Chromatographie d’exclusion de taille la diffusion de lumière à angle multiple peut être utilisée pour évaluer le profil d’agrégation et le poids moléculaire de l’anticorps. La petite quantité d’échantillon et l’importance de l’agrégation sont des attributs de qualité critiques pour faire de cette technique un outil d’analyse complémentaire très précieux pour le système automatisé de microbioréacteurs. Le résultat de l’électrophorése de zone micro capillaire est un électrophétogramme et peut être utilisé pour montrer le profil de la variante de charge pour un anticorps monoclonal, une signature unique pour la protéine étudiée qui est très sensible au pH d’exploitation.
La consommation d’acides aminés peut également être surveillée pour déterminer si l’épuisement provoque des changements dans les attributs de qualité critiques de l’anticorps. Il est important d’assurer une purification adéquate et efficace du produit manufacturé, car les étapes analytiques ne peuvent être effectuées qu’avec une protéine correctement purifiée. Le produit peut également faire l’objet de tests de cartographie et de stabilité du peptide.
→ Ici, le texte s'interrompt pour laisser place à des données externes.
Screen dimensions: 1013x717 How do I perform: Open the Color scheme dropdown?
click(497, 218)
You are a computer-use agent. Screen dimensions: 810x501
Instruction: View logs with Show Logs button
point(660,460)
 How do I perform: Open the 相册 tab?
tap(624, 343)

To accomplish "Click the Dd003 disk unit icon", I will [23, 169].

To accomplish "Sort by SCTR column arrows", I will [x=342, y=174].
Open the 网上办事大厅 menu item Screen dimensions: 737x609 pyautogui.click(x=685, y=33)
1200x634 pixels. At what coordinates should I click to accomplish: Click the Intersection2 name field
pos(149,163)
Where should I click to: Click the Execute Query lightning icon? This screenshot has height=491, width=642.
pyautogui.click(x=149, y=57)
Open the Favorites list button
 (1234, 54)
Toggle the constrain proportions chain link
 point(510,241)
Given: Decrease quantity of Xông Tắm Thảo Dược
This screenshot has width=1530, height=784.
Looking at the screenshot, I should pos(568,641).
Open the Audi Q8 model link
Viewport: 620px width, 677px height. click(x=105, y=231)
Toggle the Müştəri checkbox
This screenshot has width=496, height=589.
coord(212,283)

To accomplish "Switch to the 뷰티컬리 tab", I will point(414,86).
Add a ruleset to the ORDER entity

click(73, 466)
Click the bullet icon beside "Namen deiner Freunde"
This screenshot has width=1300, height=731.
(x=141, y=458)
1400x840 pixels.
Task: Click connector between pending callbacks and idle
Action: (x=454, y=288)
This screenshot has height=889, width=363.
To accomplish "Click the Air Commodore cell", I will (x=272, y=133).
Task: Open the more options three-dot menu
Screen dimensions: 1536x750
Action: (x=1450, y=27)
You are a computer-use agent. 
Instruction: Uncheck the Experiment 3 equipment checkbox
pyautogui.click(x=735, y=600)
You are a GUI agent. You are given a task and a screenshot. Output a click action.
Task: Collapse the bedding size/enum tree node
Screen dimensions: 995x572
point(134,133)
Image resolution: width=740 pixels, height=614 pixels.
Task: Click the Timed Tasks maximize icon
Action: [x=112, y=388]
Mais une fois que la protéine a été utilisée pour une méthode de caractérisation, elle ne peut généralement pas être utilisée pour une autre. Ces techniques permettent d’analyser les produits produits à partir de plates-formes de dépistage du biotraitement à faible volume et à haut débit afin de comprendre l’influence des paramètres de biotraitement sur la qualité du produit. Certaines de ces techniques utilisent de l’acide perchlorique concentré, de l’acide formique, du N-diméthylformamide, qui sont tous dangereux et doivent être manipulés avec soin tout en portant l’équipement de protection approprié.